* Work request
The entries below need to be transcribed exactly, without their images.

* Given data
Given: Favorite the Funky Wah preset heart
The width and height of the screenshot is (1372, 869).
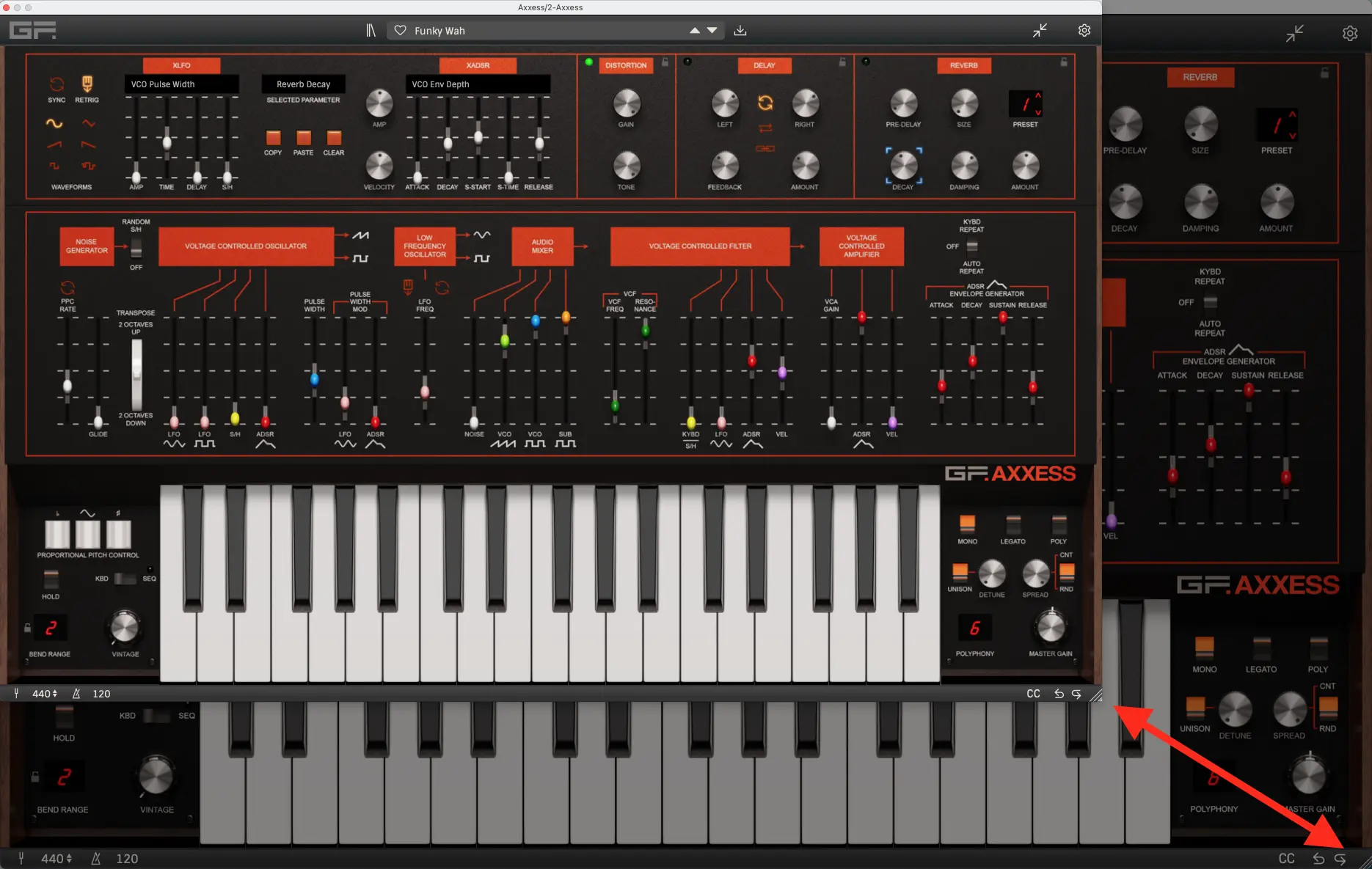Looking at the screenshot, I should point(400,30).
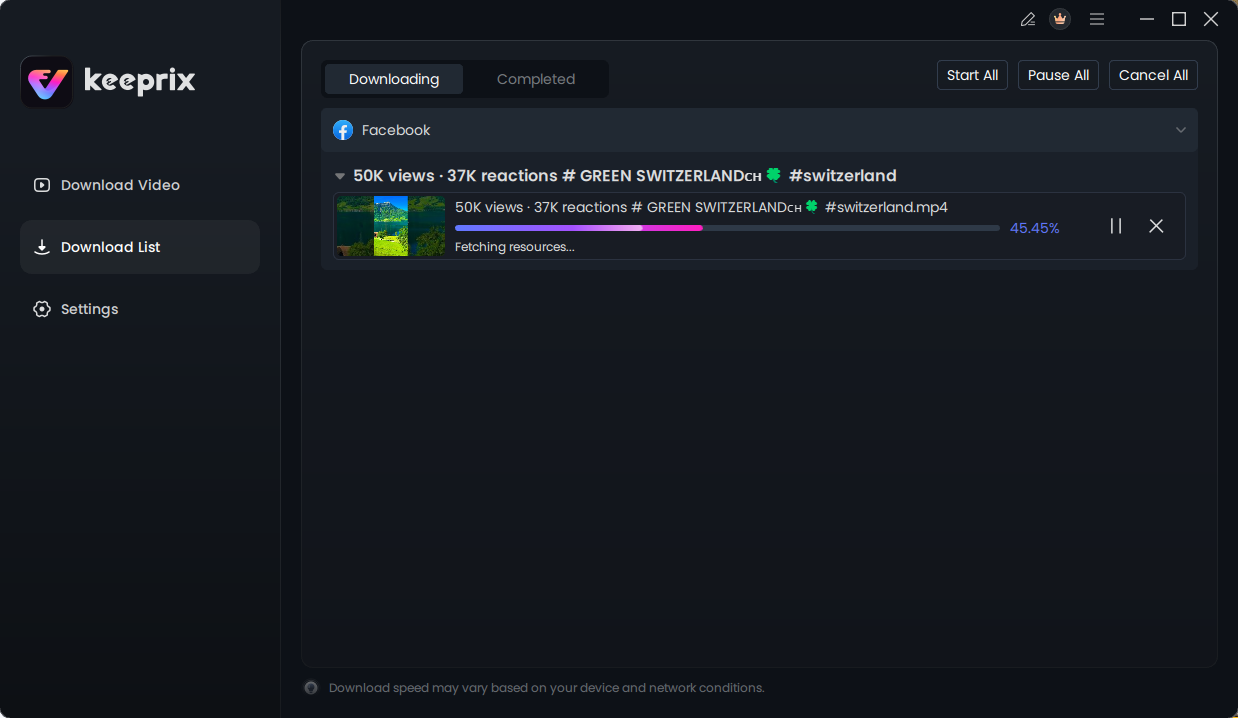The image size is (1238, 718).
Task: Open the Download Video sidebar section
Action: click(x=120, y=185)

* Your solution
Given: Favorite the Funky Wah preset heart
The width and height of the screenshot is (1372, 869).
Looking at the screenshot, I should point(400,30).
The image size is (1238, 718).
Task: Open the Download Video sidebar section
Action: click(x=120, y=185)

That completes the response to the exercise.